Killer gets life for Valentine’s Day rampage in NY

CANANDAIGUA, N.Y. — A twice-fired nursing supervisor drew a life sentence Tuesday without the possibility of parole for shooting a couple to death during a Valentine’s Day rampage that left four people dead in western New York.

Investigators say Frank Garcia was enraged at two co-workers who accused him of sexual harassment and got him fired from successive jobs.

Garcia declined to address the court and showed no emotion as he got the maximum penalty for first-degree murder plus two consecutive 25-year sentences for holding his victims’ two teenage children hostage.

Garcia “cut a swath of terror, destruction and unspeakable acts,” said Judge Craig Doran, concurring with the prosecutor that Garcia is “a dangerous man and should never see the light of day again.”

Garcia, 35, was convicted last month in the execution-style slayings of Kimberly and Christopher Glatz at their home in Canandaigua on Feb. 14. After being held captive for three hours, the couple was ordered to lie down and shot from behind while their children cowered upstairs.

Garcia will be tried in November for a pre-dawn attack eight hours earlier and 50 miles away in Brockport. A nurse, Mary Silliman, was slain along with Randall Norman, 41, a motorist who intervened when he saw her being roughed up in the parking lot outside Lakeside Memorial Hospital.

Investigators contend Garcia targeted Silliman, 23, and Kimberly Glatz, 38, after their workplace complaints led to his dismissal from a nursing home in Rochester in October and from the Brockport hospital in February.

Police recovered his DNA from gum and cigarette butts he discarded at the Glatzes’ house. He also left his fingerprints on a notepad in which Christopher Glatz, 45, had written farewell notes to his loved ones.

“I don’t care why he did it, what he thought he was accomplishing,” Stephanie Glatz, Christopher Glatz’s daughter from a previous marriage, told the judge. “He’s not worth my anger, tears or distress.”

The couple’s 15-year-old daughter, Haley, said she heard Garcia from an upstairs bedroom demanding $25,000 from her parents. Kimberly Glatz was awarded $25,000 in compensation after alleging in a complaint that Garcia sexually assaulted and harassed her.

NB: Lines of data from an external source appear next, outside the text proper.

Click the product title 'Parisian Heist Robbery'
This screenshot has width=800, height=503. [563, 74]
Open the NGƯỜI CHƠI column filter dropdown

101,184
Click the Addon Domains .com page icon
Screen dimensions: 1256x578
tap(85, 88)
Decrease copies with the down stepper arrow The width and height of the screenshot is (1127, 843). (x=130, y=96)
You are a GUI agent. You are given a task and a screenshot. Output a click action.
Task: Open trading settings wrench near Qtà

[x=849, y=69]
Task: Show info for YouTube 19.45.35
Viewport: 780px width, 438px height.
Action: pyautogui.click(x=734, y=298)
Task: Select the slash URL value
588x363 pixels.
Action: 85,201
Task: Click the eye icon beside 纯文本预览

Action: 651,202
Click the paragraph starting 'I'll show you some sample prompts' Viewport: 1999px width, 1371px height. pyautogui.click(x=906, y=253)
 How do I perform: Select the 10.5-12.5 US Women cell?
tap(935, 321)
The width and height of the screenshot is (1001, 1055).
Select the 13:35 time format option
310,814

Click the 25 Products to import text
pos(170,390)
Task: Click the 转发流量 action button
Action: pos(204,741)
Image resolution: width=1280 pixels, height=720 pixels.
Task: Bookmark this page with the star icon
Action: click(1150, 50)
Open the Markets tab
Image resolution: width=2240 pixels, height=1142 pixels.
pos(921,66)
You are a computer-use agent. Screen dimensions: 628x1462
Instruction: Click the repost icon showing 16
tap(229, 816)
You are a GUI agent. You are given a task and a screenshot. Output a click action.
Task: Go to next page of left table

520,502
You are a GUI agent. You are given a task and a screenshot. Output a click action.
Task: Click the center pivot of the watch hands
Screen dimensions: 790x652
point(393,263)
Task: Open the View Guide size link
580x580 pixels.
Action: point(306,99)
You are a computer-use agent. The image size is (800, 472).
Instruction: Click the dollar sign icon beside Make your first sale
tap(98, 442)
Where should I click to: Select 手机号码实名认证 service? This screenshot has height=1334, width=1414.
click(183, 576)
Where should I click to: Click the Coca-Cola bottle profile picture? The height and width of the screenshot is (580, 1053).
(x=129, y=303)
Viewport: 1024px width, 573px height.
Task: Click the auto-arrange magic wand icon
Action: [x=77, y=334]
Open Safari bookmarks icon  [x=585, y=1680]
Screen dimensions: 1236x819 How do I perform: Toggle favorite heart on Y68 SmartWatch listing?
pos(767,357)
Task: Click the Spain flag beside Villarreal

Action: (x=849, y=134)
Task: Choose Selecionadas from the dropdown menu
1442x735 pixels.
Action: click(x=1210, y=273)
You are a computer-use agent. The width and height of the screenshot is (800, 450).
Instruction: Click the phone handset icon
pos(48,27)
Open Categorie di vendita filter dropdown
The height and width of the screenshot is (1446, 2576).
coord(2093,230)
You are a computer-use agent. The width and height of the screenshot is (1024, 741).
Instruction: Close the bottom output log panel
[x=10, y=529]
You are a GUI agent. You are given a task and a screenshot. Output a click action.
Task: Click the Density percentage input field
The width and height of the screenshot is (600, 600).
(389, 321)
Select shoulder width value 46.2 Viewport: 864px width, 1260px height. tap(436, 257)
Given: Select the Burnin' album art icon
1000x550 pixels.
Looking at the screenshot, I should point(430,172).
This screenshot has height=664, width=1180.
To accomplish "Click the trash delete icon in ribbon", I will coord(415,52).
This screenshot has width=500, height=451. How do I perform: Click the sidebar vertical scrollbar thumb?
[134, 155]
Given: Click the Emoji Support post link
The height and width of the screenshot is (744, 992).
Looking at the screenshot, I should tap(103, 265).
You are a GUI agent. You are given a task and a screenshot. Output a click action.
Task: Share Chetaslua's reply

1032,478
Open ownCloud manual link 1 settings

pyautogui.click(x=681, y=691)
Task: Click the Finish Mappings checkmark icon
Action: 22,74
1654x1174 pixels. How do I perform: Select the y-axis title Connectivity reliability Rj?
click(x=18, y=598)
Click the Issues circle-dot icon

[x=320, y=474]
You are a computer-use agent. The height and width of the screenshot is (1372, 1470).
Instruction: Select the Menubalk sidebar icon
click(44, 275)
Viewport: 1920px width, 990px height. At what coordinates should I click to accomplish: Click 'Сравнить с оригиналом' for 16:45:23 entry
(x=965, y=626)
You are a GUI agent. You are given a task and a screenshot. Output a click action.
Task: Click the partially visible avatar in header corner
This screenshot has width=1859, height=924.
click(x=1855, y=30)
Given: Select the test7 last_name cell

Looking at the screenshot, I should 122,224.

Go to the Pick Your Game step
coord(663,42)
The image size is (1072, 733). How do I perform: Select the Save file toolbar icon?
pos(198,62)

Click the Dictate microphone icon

Before leaving, the teen said Garcia taunted her and her 12-year-old brother, asking them “if we wanted to live or die” and then forcing them to say “Thank you, Frank” for sparing their lives.

Garcia was arrested at a restaurant in Rochester that afternoon after negotiating a surrender by cell phone. He was carrying a loaded .40-caliber Glock pistol that police determined was the murder weapon.

The defense maintained there was either insufficient or conflicting evidence pointing to Garcia as the triggerman. But prosecutor R. Michael Tantillo said forensic evidence and eyewitness testimony pointing to Garcia as the killer was overwhelming.

Tantillo called him “a truly evil psychopath … devoid of any sense of even basic humanity.”

Garcia found out Feb. 13 he’d been fired by the Brockport hospital after Silliman complained he had sexually harassed her and offered her money in exchange for sex. Hospital officials said they learned only after the slayings that Garcia had also been dismissed by the nursing home.